**** Provided data

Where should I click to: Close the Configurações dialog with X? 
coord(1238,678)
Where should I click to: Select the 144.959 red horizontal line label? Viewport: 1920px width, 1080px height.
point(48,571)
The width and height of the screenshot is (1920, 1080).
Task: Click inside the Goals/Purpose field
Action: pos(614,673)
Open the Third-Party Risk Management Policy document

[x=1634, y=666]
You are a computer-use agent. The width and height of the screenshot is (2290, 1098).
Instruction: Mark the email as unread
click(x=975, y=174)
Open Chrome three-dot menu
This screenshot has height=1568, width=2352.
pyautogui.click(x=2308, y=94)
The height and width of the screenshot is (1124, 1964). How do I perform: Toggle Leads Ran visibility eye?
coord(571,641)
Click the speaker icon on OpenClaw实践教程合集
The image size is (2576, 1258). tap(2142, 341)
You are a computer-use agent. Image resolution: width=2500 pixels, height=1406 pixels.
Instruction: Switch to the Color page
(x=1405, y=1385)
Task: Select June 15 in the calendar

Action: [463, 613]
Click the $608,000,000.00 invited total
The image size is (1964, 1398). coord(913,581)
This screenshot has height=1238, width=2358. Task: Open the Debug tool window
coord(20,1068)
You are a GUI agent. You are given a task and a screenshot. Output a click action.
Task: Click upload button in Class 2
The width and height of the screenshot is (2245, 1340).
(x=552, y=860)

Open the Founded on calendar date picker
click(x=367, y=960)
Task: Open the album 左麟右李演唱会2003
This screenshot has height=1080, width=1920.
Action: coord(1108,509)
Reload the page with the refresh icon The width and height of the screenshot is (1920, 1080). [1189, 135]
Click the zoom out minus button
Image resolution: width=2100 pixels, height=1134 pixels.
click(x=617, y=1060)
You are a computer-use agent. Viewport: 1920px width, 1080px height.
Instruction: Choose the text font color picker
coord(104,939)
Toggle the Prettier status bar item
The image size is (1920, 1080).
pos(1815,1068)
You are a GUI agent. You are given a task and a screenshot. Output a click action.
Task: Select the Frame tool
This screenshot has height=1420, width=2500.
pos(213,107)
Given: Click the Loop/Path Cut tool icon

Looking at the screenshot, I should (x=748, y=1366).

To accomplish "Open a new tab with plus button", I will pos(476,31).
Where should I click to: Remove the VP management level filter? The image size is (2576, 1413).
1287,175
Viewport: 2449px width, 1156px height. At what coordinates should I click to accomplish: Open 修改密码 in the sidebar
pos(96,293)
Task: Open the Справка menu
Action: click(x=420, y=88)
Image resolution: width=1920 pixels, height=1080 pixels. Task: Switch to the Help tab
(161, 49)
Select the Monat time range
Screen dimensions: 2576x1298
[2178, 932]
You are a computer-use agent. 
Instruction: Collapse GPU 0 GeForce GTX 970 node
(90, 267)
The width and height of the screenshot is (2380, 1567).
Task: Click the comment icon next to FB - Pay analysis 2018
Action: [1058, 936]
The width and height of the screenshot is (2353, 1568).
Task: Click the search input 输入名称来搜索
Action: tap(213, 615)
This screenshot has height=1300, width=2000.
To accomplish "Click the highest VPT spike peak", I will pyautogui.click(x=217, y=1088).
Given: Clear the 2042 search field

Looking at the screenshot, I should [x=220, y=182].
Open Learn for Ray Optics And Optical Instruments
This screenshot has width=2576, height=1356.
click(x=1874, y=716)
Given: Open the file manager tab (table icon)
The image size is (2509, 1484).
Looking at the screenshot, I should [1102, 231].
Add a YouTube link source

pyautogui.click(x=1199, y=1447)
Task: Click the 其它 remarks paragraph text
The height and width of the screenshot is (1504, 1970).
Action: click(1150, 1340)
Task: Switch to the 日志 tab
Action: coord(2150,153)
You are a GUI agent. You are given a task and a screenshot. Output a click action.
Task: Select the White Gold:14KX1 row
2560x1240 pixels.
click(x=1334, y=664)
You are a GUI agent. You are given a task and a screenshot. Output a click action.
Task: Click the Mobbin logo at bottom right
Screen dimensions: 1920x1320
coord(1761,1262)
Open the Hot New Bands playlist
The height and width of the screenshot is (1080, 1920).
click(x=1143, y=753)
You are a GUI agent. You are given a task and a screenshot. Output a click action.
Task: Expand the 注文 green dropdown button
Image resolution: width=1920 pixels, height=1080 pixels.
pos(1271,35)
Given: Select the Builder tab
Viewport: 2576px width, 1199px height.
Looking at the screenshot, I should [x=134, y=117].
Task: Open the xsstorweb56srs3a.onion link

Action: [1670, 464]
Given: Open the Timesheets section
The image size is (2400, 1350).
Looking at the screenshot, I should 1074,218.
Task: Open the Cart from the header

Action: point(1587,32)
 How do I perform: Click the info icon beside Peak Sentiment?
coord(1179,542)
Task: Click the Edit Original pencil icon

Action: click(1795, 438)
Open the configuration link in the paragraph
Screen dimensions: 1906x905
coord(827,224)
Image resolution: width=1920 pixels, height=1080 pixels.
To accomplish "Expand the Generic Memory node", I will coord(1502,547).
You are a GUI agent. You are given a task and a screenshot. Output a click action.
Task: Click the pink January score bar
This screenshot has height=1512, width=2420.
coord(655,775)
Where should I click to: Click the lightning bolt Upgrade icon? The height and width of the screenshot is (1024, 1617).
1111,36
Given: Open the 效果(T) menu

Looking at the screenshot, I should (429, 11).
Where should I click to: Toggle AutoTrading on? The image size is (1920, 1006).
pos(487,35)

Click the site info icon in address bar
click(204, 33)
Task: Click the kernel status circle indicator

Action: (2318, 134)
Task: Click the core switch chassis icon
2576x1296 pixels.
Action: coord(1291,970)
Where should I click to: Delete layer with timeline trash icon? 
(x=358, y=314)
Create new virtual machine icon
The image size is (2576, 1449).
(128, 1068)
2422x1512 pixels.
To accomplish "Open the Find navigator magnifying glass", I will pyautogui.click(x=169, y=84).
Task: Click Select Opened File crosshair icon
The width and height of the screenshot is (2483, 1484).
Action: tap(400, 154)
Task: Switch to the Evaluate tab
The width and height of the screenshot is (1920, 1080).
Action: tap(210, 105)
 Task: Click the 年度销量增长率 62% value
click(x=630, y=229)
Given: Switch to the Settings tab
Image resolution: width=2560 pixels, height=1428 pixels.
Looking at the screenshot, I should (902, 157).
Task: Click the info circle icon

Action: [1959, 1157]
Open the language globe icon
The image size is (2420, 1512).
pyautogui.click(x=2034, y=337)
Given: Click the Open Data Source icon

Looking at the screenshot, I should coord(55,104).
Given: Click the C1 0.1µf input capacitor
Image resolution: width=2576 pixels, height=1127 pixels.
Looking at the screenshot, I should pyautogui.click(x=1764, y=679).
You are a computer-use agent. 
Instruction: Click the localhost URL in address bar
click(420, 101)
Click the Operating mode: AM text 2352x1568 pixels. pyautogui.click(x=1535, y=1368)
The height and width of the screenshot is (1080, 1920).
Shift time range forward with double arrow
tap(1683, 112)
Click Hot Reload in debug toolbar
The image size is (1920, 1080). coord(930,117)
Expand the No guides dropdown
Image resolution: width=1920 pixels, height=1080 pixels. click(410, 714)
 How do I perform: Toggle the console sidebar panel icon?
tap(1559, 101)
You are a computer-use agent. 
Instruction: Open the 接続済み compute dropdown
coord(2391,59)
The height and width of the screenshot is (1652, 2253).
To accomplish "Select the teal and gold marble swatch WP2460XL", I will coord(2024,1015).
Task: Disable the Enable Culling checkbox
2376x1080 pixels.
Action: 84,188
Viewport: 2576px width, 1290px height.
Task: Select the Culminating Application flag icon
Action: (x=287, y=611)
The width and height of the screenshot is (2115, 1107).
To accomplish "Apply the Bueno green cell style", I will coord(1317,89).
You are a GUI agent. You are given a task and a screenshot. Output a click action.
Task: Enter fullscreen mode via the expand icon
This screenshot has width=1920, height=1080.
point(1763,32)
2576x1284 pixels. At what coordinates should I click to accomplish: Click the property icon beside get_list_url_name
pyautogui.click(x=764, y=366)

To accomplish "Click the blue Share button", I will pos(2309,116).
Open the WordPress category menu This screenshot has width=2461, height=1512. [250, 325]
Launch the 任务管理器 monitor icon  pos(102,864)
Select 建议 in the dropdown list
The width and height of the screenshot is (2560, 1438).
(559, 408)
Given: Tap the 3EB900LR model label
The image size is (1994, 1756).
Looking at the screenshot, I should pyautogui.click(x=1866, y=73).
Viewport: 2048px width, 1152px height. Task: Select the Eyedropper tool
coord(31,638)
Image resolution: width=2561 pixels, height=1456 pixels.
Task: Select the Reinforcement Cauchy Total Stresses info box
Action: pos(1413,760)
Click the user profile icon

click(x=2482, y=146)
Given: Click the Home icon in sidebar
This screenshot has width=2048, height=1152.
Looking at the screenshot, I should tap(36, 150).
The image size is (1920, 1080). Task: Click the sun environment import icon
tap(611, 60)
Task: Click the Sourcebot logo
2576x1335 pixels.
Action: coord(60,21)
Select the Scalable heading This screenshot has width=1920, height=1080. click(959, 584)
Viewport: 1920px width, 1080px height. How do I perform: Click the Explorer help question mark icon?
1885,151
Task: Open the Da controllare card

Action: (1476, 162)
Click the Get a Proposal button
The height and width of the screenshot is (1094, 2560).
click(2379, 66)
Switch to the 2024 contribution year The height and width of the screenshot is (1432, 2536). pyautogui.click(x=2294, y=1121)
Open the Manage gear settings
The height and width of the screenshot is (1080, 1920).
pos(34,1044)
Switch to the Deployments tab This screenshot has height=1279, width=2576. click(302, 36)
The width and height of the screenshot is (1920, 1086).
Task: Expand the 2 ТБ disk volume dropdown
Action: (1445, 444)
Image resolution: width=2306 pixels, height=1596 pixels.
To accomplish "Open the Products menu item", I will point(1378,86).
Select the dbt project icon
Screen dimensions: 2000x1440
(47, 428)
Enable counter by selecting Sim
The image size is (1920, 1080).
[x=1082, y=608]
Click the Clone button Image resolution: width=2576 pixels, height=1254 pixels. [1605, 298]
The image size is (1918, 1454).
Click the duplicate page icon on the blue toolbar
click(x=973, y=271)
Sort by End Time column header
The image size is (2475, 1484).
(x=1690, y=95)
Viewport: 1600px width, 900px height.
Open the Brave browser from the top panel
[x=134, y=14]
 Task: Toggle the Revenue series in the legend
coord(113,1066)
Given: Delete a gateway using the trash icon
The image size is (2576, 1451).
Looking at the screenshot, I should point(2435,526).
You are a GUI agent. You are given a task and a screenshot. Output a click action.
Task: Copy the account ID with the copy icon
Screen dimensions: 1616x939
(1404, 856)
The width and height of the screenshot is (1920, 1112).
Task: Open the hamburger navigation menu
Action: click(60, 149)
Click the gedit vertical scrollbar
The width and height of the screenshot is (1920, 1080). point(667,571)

********

Check each line of the data above for the string "will", and copy the ones that have it.

To accomplish "Open a new tab with plus button", I will pos(476,31).
To accomplish "Click the highest VPT spike peak", I will pyautogui.click(x=217, y=1088).
To accomplish "Expand the Generic Memory node", I will coord(1502,547).
To accomplish "Open the Find navigator magnifying glass", I will pyautogui.click(x=169, y=84).
To accomplish "Select the teal and gold marble swatch WP2460XL", I will coord(2024,1015).
To accomplish "Apply the Bueno green cell style", I will coord(1317,89).
To accomplish "Click the blue Share button", I will pos(2309,116).
To accomplish "Open the Products menu item", I will point(1378,86).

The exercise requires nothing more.